荀粲疾步奔進內室時,這裏已經從半個時辰前一片狼藉的亂象中恢複了過來。

少女臉頰蒼白如紙,雙眸緊緊闔著,鬢角的頭發都被汗水浸透,嘴唇是詭異的紫紺色……貼身的侍女正細心地用絹帕為她拭著手心不斷沁出的冷汗,那雙手每片指甲泛著和唇角一樣可怖的紫紺,看上去有些糝人。

荀粲像是被無形的力量定在了原地,識海近乎有一霎的空白。整個世界仿佛都淡褪成了模糊的背景,唯有那人蒼白的臉頰和紫紺的唇角清晰地烙在眼底,震動、驚詫、疑惑各種情緒輪番滾過,在心頭緊緊揪作一團。

小瑩的病——絕對不是寒症!想想種種可怕的可能,他的呼吸幾乎滯了一瞬。

“郎君。”原本正小心翼翼拭汗的侍兒見他進來,卻像是嚇了一跳,臉色泛白。然後她第一反應竟然是突兀地借行禮的動作擋在了女主人麵前,恰好遮住了她剛剛發病之後近乎糝人的麵容。
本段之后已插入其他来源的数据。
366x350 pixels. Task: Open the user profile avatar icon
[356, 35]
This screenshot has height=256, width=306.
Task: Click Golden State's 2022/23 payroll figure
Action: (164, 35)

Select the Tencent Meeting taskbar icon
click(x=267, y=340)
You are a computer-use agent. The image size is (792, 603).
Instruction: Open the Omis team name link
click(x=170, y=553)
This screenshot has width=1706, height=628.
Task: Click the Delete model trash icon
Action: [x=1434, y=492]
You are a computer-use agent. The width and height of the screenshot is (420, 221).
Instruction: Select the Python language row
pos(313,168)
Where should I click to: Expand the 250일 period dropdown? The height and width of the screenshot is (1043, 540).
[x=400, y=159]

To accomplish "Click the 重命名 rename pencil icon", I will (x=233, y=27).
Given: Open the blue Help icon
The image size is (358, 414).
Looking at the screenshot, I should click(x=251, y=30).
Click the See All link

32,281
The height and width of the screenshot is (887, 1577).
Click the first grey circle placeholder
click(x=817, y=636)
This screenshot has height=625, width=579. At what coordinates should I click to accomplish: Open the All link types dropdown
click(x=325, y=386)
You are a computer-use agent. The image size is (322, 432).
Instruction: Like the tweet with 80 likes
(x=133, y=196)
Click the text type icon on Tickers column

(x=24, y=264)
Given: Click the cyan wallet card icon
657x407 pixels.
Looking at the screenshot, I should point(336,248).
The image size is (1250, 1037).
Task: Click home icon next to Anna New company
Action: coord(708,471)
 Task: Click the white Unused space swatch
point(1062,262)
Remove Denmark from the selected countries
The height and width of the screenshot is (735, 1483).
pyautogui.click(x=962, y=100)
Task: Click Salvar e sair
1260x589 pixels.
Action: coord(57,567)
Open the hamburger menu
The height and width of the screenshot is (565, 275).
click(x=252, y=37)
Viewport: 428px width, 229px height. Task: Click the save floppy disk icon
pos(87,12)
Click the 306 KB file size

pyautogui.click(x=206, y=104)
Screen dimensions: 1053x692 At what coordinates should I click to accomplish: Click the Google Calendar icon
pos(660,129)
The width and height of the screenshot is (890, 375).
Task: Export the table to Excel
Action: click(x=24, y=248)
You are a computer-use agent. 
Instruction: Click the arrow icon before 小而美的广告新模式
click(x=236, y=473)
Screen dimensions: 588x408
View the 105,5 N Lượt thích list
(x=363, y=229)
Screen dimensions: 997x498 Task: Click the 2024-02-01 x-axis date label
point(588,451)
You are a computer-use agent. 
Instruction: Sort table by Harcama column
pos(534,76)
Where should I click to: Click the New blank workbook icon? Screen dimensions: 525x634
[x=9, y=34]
“娘子……娘子她有些不適,恐過了病氣給郎君,待明日好些了郎君再來探看罷。”

室中靜了一靜。

“你且下去,這兒我來照料罷。”片刻後,荀粲終於開了口,他嗓音有些低澀,卻是出人意料的平靜溫和。

侍兒聞言,眼眶一熱,淚珠子就這麼滾落下來,匆促地重重向他叩了個頭,這才起身退了出去。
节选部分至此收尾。